The 100 mile Bat - An Unexpected Discovery

Updated: Feb 9

Our Ecologist Martin Roche took part in another bat hibernation check on 15th February 2020, this time of two disused railway tunnels in Sussex with the Sussex Bat Group. During the inspection, a greater horseshoe bat (Rhinolophus ferrumequinum) was discovered, which was a surprising find!

The tunnels once formed part of a railway that stretched from the South Downs to Chichester and have been classified as a Site of Special Scientific Interest (SSSI) for their importance as hibernation sites for bats in the UK. The tunnels have gaps in the brickwork and bat boards, which provide roosting opportunities for bats, all of which, were inspected. As well as the greater horseshoe, Daubenton’s, Natterer’s, whiskered and Brandt’s were all recorded.

The greater horseshoe bat is a rare and restricted species in the UK, whose population has declined by 90% in the last 100 years. The greater horseshoes in the tunnels have identification rings and Sussex Bat Group obtained a special licence to handle them so that their ring numbers could be noted.

Sussex Bat Group records showed that one of the male greater horseshoe bats was born and ringed in June 2015 at Woodchester Mansion, Gloucestershire. The young male had not been recorded since August 2015. This means the young greater horseshoe had travelled 137 km (85 miles)! Greater horseshoe bats are generally a sedentary species, travelling up to 50 km on average to find a hibernation roost, with the longest distances recorded being 180 km in Spain in the 1980’s and 320 km in Hungary in the 1990’s. Only a handful of greater horseshoe bats travelling long distances have been recorded in the UK, possibly the longest being a female ringed at Woodchester Mansion in August 2006, travelling over 200 km to Purbeck, Dorset and the Isle of White the following summer.

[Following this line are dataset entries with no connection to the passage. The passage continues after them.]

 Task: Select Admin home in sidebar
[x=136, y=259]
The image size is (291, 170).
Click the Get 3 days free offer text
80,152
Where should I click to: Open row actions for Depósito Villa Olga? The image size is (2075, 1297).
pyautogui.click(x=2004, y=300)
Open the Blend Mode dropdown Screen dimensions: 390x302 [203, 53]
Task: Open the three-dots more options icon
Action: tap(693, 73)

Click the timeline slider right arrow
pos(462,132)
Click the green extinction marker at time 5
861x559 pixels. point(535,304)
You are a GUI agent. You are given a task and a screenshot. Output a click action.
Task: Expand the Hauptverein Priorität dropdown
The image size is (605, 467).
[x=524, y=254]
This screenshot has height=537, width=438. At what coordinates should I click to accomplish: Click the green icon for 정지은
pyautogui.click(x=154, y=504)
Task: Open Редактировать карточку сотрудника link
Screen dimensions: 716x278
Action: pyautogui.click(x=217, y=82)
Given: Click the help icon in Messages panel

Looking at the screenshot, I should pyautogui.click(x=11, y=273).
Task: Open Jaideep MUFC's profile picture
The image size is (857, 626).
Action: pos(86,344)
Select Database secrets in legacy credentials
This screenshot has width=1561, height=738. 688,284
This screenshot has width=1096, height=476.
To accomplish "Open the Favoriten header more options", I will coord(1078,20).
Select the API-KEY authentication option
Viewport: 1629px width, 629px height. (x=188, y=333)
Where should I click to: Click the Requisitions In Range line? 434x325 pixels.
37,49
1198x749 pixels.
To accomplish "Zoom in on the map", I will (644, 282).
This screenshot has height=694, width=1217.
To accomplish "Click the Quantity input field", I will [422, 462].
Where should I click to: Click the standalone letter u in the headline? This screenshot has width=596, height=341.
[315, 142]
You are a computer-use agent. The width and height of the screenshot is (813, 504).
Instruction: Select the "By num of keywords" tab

Woodchester Mansion, Gloucestershire is a Grade I listed building, regarded as an unfinished masterpiece. The Victorian Gothic style house has never been inhabited by humans but has been the home to a colony of greater horseshoe bats for decades. Dr. Roger Ransome has been studying the colony since the 1950s, the longest individual study of a bat colony. Dr. Ransome knows every bat born in the mansion since 1993 and even knows the parentage for many of them. Research (https://onlinelibrary.wiley.com/doi/abs/10.1111/j.1365-2699.2010.02411.x) conducted by Steve Rossiter and Jon Flanders indicates that the greater horseshoe bat was regularly wiped out in the UK during the ice ages, but it has managed to survive in refuge areas in southern Iberia and Anatolia. This species has been able to recolonise the UK between ice ages, through long distance movements, similar to that of the young male discovered in the tunnel.